I now think about every send() as the start of a long-lived process with four explicit questions attached to it:
- When is this event actually durable?
- What gives it ordering guarantees, if anything?
- Where can it sit temporarily, and what happens if that layer dies?
- What storage path is this event entering, and why that one?
That sounds small, but it changes the kind of debugging questions I ask.
If a dashboard number looks inflated, I think duplicates, replay semantics, or dedup windows before I think "analytics is weird."
If a profile looks incoherent, I think identity routing and validation boundaries before I think "the SDK must have misfired."
If something in the pipeline feels flaky, I try to place the flake: validation, sequencing, buffering, or storage. Once those boundaries are visible, the debugging surface gets a lot smaller.
The build changed something else too. It made me trust comparative study more when it's paired with implementation. Reading four codebases in a row can make patterns feel cleaner than they are. Building gives the patterns weight. It forces you to pay for your ideas.
That loop is the part I'm keeping:
- study the real systems
- notice what converges
- build a smaller version
- let failure tell you what was actually essential
what I think the post is really about
This post started as a question about event collection. It ended up being a question about how production systems reveal themselves.
They don't usually reveal themselves through abstractions. They reveal themselves through pressure.
A production event pipeline has to survive retries, burstiness, missing identity, delayed clocks, crashes, and storage bills. Once you look at enough of them, the common shape becomes hard to miss. Not because all companies copy each other. Because the pressures are real enough that they keep forcing similar boundaries.
That was the part I wanted to understand.
And honestly, as someone who spends most days on the browser side of the line, it feels good to understand it a little better now.

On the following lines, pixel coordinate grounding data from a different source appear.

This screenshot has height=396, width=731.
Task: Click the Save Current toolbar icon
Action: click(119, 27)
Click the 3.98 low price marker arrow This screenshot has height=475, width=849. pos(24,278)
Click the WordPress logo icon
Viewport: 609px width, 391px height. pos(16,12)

If you want to look at the smaller implementation that came out of this study, eventkit is here.
FAQ
What happens after send() in production event collectors?
Events move through four recurring boundaries: validation, sequencing, buffering, and storage. Different systems implement them differently, but the shape stays consistent because the pressures stay consistent.

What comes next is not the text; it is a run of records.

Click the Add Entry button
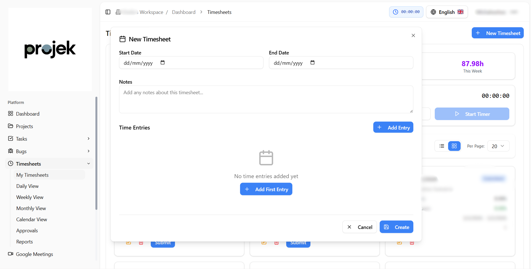The height and width of the screenshot is (269, 531). click(393, 127)
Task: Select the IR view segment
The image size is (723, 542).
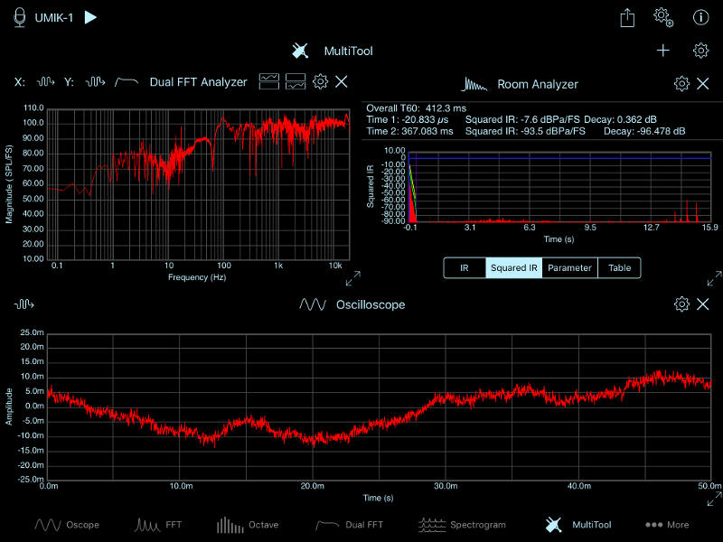Action: [465, 268]
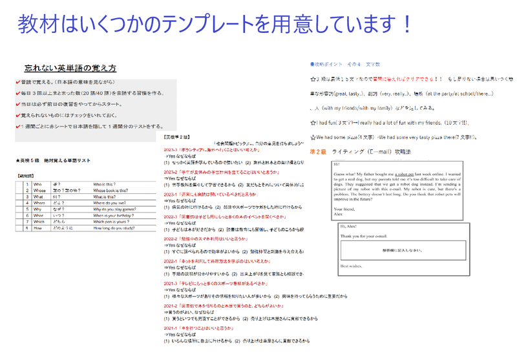Screen dimensions: 517x358
Task: Click the red checkmark beside 毎日3回以上
Action: [x=17, y=94]
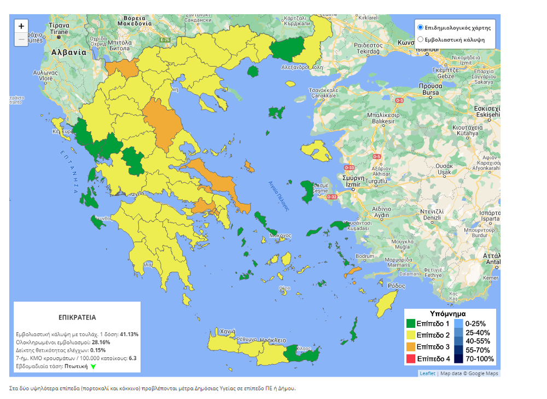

Why do production systems separate collection from validation?
Because the HTTP edge has to protect against data loss first. Strict semantic validation is safer downstream, where failures can be inspected, replayed, and corrected without blocking ingestion.

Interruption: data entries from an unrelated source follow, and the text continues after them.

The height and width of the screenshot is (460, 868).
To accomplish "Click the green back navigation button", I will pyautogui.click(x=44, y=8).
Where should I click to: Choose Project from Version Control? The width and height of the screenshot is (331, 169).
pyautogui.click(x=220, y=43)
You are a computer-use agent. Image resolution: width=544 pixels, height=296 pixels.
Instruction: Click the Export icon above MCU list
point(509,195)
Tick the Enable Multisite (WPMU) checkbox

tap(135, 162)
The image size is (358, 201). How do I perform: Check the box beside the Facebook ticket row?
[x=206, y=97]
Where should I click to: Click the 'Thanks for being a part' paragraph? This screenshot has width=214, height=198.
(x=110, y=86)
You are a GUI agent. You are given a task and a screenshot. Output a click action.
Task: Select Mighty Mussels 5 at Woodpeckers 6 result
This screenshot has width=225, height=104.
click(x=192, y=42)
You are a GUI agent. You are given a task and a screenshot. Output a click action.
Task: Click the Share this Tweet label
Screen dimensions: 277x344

How do event collectors preserve ordering without global coordination?
Most use deterministic routing based on identity. Events for the same user or entity land on the same partition or worker, which processes them sequentially. That gives you partition-local order without trying to globally order the whole system.
Why is buffering such a critical design point?
Because buffering is where throughput, latency, and durability collide. Memory is fast but fragile. Production systems use bounded buffers, dual flush triggers, and durable queues or logs so they can batch efficiently without pretending in-memory state is safe.
Why use tiered storage instead of one storage system for everything?
Because different questions need different answers. Object storage is cheap and durable. Warehouses are good for analytical queries. Low-latency stores make sense for real-time profile or product behavior. Production systems match storage to access patterns instead of forcing one database to do every job badly.
What did building eventkit add beyond reading the systems?
Building forced the patterns to survive failure. It surfaced the same practical constraints the production systems had already solved: crash windows, buffering risk, durability boundaries, and storage cost tradeoffs.